-- start Excerpt provided --

But after finishing it, and publishing it, I stayed unsatisfied, I knew it was written in a rush, the building was not OK, something was bothering me. So I polished it endlessly, adding this, cutting that, quoting lyrics… I was like “Yes, but”.

Happily, later in the evening I had an idea to prolong it. I found tools, ideas, common patterns. Thus I fixed my article, I added a paragraph and published it.

I read over it this morning : it was all bouleshit – despite all the dressings I had added there and here. I trashed it immediately.

 

Every blogger knows that there are two kinds of “words horniness”.

  1. When you’re in the flow, you write fast and clear, and that’s delightful. You go girl.
  2. When you’re excited and you go in many directions at the same time, happy like a fool : you don’t hold your wheel vert smartly (or you invented three wheels and you don’t know what to do with them), you have good ideas but the result is too long, you ask yourself if you shouldn’t divide it in more articles based on this one, you run after a structure you feel you’re about to find, etc.

It’s like a rush. You’re too excited, you look like a leaping mountain baby goat.

 

It’s really like when you have this : “Let’s pretend” and other as if games…

When you feel this little nausea after you just say with someone you “want to believe it’s true but fuck it’s really not” : “Yeah, we are strong !”, “Yeah, we will beat them all”, “Yeah, it will be simple and beautiful !”. Yeahhhh.

 

Every serious author knows this : you have to be cautious with “inspiration”, it can loose you into nothing.

-- end Excerpt provided --
-- start Raw data --

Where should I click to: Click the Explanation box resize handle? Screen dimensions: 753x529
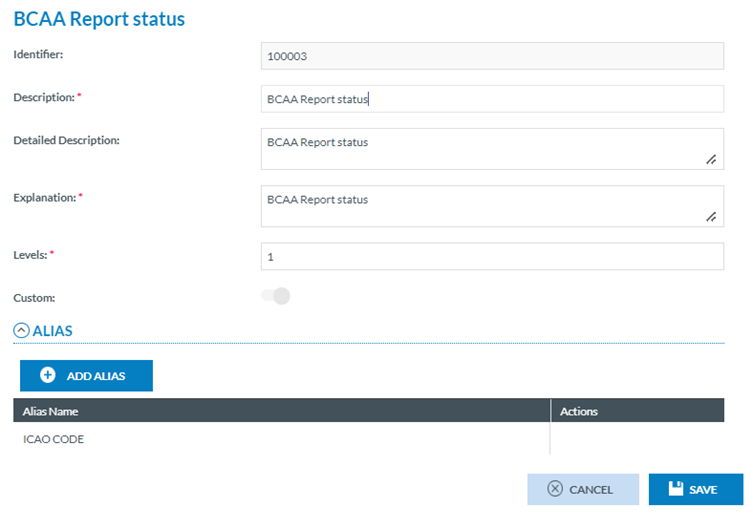tap(711, 216)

-- end Raw data --

Exercise instructions:
- 1) In the passage about blogging and inspiration, what did the writer do with the article after rereading it in the morning?
- 2) Continue the passage about blogging and inspiration from the point where it stops.
The listing has nothing to do with the passage about blogging and inspiration.

Outputs:
- 1) The writer trashed it immediately.

- 2)
Sloterdijk wrote : “To be sovereign is to choose what will you be overwhelmed with”, which contains the idea of sovereignty : you decide what you do with energy. You canalize it, you organize it.

Baudelaire wrote : It is impossible for a poet not to contain within himself a critic. Therefore the reader will not be surprised that I consider the poet as the best of all critics”. This is exactly my point. Inspiration alone is nothing. You have to study and change what your write. And if you’re a genius, it’s the same!

Valéry wrote a lot about this aspect. He says that to write you have to find the “singing”, the little wind, easy to handle, the good temperature – But nervous freedom, fury or impetus are waste and loss. Stay a child, let it spurt, hear the gods, but then be a chief, take your brain, your tools, watch and clean it, build your thing. TAME.

 

OK, I trashed my article. But I liked it, in a way, this ugly child… Therefore, I re-published it, thanks to WordPress, in the past. November 1st. My bad.

 

Thanks for reading! Have a nice day!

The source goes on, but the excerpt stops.